(Extrait du document):
··········

Organisation des élections : la Cour des comptes rend publiques ses observations définitives

Publié le 4 février 2025 à 14h50 - par

Dématérialisation de la propagande, intégration des adresses mail au répertoire électoral unique, suspension des radiations pour perte d’attache communale en cas de scrutin national… La Cour des comptes émet plusieurs recommandations sur les opérations électorales.

La Cour des comptes rend publiques des observations définitives sur l'organisation des élections
© Par Richard Villalon - stock.adobe.com

Alors que la démocratie représentative traverse une crise qui se caractérise par un taux d’abstention croissant, garantir la qualité de l’organisation des élections est essentiel, afin de préserver la sincérité des scrutins et de renforcer la confiance des citoyens, précise la Cour des comptes dans un rapport du 20 novembre 2024. Il faut notamment « préserver le vote à l’urne, sûr, simple et compréhensible », et « conforter la présence des magistrats au sein des commissions intervenant en matière électorale ».

··········

(Consignes):
1. Selon l'article sur l'organisation des élections, de quand date le rapport de la Cour des comptes ?
2. Recopiez le passage de l'article sur l'organisation des élections qui va de "Dématérialisation de la" jusqu'à "recommandations sur les opérations électorales." inclus, en remplaçant "recommandations" par "propositions".

(Données):

··········

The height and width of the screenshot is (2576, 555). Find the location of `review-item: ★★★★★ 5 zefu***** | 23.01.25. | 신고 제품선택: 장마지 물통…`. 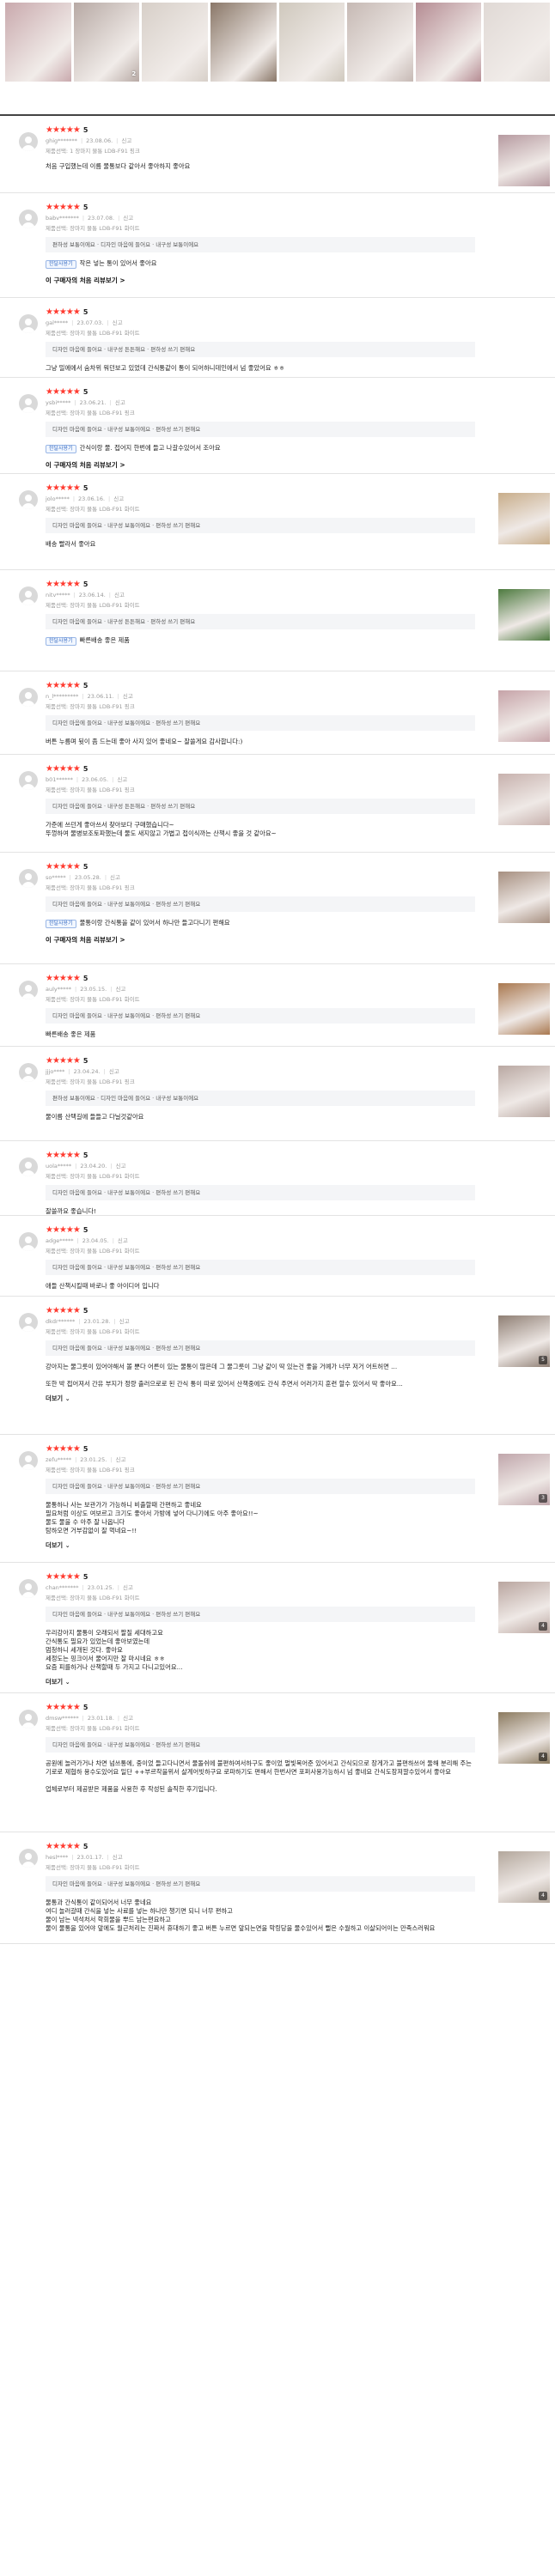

··········

(Réponses par consigne):
1. Du 20 novembre 2024.

2.
Dématérialisation de la propagande, intégration des adresses mail au répertoire électoral unique, suspension des radiations pour perte d’attache communale en cas de scrutin national… La Cour des comptes émet plusieurs propositions sur les opérations électorales.